Exercise – Your response should be the listing below, repeated exactly and in full.

* * *

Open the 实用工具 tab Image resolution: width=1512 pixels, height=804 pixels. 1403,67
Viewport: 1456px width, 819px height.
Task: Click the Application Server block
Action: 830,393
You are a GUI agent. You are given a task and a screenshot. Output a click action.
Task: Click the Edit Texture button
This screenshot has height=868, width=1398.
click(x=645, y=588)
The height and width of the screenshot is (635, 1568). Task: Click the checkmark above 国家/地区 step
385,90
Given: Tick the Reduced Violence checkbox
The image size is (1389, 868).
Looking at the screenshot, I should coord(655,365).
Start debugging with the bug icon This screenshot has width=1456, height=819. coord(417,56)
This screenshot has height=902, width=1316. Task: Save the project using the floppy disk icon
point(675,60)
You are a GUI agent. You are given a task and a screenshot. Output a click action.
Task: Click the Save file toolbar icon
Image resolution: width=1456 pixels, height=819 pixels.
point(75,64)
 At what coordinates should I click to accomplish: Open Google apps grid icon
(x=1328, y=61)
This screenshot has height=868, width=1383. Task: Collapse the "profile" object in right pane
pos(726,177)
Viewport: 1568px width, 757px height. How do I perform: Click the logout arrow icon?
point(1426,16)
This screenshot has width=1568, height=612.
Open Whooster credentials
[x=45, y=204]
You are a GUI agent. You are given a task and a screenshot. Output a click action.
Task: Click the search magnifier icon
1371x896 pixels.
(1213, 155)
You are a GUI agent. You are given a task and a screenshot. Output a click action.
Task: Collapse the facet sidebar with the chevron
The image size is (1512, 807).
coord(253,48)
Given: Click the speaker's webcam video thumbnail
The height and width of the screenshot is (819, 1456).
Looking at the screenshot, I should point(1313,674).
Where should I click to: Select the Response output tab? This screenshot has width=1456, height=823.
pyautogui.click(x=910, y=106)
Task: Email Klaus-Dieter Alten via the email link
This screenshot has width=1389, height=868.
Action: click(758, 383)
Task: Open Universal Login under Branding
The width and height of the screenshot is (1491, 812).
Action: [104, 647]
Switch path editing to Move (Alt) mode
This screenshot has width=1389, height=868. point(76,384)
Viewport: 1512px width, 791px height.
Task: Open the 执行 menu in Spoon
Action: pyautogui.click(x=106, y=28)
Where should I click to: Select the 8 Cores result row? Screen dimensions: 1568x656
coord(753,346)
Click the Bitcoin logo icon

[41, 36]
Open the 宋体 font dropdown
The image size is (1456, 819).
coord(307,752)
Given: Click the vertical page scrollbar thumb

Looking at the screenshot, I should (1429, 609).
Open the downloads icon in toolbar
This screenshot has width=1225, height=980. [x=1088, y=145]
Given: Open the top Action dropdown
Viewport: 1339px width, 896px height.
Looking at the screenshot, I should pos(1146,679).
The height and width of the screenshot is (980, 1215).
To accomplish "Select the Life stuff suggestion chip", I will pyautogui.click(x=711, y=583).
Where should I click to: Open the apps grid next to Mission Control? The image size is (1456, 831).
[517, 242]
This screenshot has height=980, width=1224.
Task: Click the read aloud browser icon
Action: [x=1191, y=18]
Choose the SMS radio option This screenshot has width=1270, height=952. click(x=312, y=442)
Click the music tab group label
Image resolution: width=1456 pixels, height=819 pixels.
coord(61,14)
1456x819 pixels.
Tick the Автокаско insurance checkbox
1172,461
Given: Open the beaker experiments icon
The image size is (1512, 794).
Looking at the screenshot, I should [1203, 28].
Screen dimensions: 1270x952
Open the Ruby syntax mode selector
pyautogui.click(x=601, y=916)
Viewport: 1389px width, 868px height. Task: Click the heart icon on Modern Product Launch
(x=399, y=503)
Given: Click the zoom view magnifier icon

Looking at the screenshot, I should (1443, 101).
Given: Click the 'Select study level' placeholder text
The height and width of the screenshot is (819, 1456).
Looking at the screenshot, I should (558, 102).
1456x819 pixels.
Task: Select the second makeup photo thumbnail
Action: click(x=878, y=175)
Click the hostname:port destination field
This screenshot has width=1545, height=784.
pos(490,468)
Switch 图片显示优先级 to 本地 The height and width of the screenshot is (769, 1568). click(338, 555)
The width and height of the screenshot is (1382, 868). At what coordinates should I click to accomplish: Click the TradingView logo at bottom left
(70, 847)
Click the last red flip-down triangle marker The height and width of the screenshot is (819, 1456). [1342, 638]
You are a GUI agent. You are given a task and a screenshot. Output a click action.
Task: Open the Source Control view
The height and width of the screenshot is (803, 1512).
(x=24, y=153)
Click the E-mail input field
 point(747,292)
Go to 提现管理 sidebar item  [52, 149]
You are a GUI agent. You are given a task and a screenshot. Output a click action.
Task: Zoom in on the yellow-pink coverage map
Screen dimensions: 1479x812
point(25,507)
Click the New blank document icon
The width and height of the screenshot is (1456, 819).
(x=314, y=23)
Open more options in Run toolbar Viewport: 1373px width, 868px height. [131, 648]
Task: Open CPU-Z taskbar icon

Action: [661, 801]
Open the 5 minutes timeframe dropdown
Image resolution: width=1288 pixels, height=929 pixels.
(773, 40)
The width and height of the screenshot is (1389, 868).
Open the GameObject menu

* * *

Output for this task –
Open the 实用工具 tab Image resolution: width=1512 pixels, height=804 pixels. 1403,67
Viewport: 1456px width, 819px height.
Task: Click the Application Server block
Action: 830,393
You are a GUI agent. You are given a task and a screenshot. Output a click action.
Task: Click the Edit Texture button
This screenshot has height=868, width=1398.
click(x=645, y=588)
The height and width of the screenshot is (635, 1568). Task: Click the checkmark above 国家/地区 step
385,90
Given: Tick the Reduced Violence checkbox
The image size is (1389, 868).
Looking at the screenshot, I should coord(655,365).
Start debugging with the bug icon This screenshot has width=1456, height=819. coord(417,56)
This screenshot has height=902, width=1316. Task: Save the project using the floppy disk icon
point(675,60)
You are a GUI agent. You are given a task and a screenshot. Output a click action.
Task: Click the Save file toolbar icon
Image resolution: width=1456 pixels, height=819 pixels.
point(75,64)
 At what coordinates should I click to accomplish: Open Google apps grid icon
(x=1328, y=61)
This screenshot has height=868, width=1383. Task: Collapse the "profile" object in right pane
pos(726,177)
Viewport: 1568px width, 757px height. How do I perform: Click the logout arrow icon?
point(1426,16)
This screenshot has width=1568, height=612.
Open Whooster credentials
[x=45, y=204]
You are a GUI agent. You are given a task and a screenshot. Output a click action.
Task: Click the search magnifier icon
1371x896 pixels.
(1213, 155)
You are a GUI agent. You are given a task and a screenshot. Output a click action.
Task: Collapse the facet sidebar with the chevron
The image size is (1512, 807).
coord(253,48)
Given: Click the speaker's webcam video thumbnail
The height and width of the screenshot is (819, 1456).
Looking at the screenshot, I should point(1313,674).
Where should I click to: Select the Response output tab? This screenshot has width=1456, height=823.
pyautogui.click(x=910, y=106)
Task: Email Klaus-Dieter Alten via the email link
This screenshot has width=1389, height=868.
Action: click(758, 383)
Task: Open Universal Login under Branding
The width and height of the screenshot is (1491, 812).
Action: [104, 647]
Switch path editing to Move (Alt) mode
This screenshot has width=1389, height=868. point(76,384)
Viewport: 1512px width, 791px height.
Task: Open the 执行 menu in Spoon
Action: pyautogui.click(x=106, y=28)
Where should I click to: Select the 8 Cores result row? Screen dimensions: 1568x656
coord(753,346)
Click the Bitcoin logo icon

[41, 36]
Open the 宋体 font dropdown
The image size is (1456, 819).
coord(307,752)
Given: Click the vertical page scrollbar thumb

Looking at the screenshot, I should (1429, 609).
Open the downloads icon in toolbar
This screenshot has width=1225, height=980. [x=1088, y=145]
Given: Open the top Action dropdown
Viewport: 1339px width, 896px height.
Looking at the screenshot, I should pos(1146,679).
The height and width of the screenshot is (980, 1215).
To accomplish "Select the Life stuff suggestion chip", I will pyautogui.click(x=711, y=583).
Where should I click to: Open the apps grid next to Mission Control? The image size is (1456, 831).
[517, 242]
This screenshot has height=980, width=1224.
Task: Click the read aloud browser icon
Action: [x=1191, y=18]
Choose the SMS radio option This screenshot has width=1270, height=952. click(x=312, y=442)
Click the music tab group label
Image resolution: width=1456 pixels, height=819 pixels.
coord(61,14)
1456x819 pixels.
Tick the Автокаско insurance checkbox
1172,461
Given: Open the beaker experiments icon
The image size is (1512, 794).
Looking at the screenshot, I should [1203, 28].
Screen dimensions: 1270x952
Open the Ruby syntax mode selector
pyautogui.click(x=601, y=916)
Viewport: 1389px width, 868px height. Task: Click the heart icon on Modern Product Launch
(x=399, y=503)
Given: Click the zoom view magnifier icon

Looking at the screenshot, I should (1443, 101).
Given: Click the 'Select study level' placeholder text
The height and width of the screenshot is (819, 1456).
Looking at the screenshot, I should (558, 102).
1456x819 pixels.
Task: Select the second makeup photo thumbnail
Action: click(x=878, y=175)
Click the hostname:port destination field
This screenshot has width=1545, height=784.
pos(490,468)
Switch 图片显示优先级 to 本地 The height and width of the screenshot is (769, 1568). click(338, 555)
The width and height of the screenshot is (1382, 868). At what coordinates should I click to accomplish: Click the TradingView logo at bottom left
(70, 847)
Click the last red flip-down triangle marker The height and width of the screenshot is (819, 1456). [1342, 638]
You are a GUI agent. You are given a task and a screenshot. Output a click action.
Task: Open the Source Control view
The height and width of the screenshot is (803, 1512).
(x=24, y=153)
Click the E-mail input field
 point(747,292)
Go to 提现管理 sidebar item  [52, 149]
You are a GUI agent. You are given a task and a screenshot. Output a click action.
Task: Zoom in on the yellow-pink coverage map
Screen dimensions: 1479x812
point(25,507)
Click the New blank document icon
The width and height of the screenshot is (1456, 819).
(x=314, y=23)
Open more options in Run toolbar Viewport: 1373px width, 868px height. [131, 648]
Task: Open CPU-Z taskbar icon

Action: [661, 801]
Open the 5 minutes timeframe dropdown
Image resolution: width=1288 pixels, height=929 pixels.
(773, 40)
The width and height of the screenshot is (1389, 868).
Open the GameObject menu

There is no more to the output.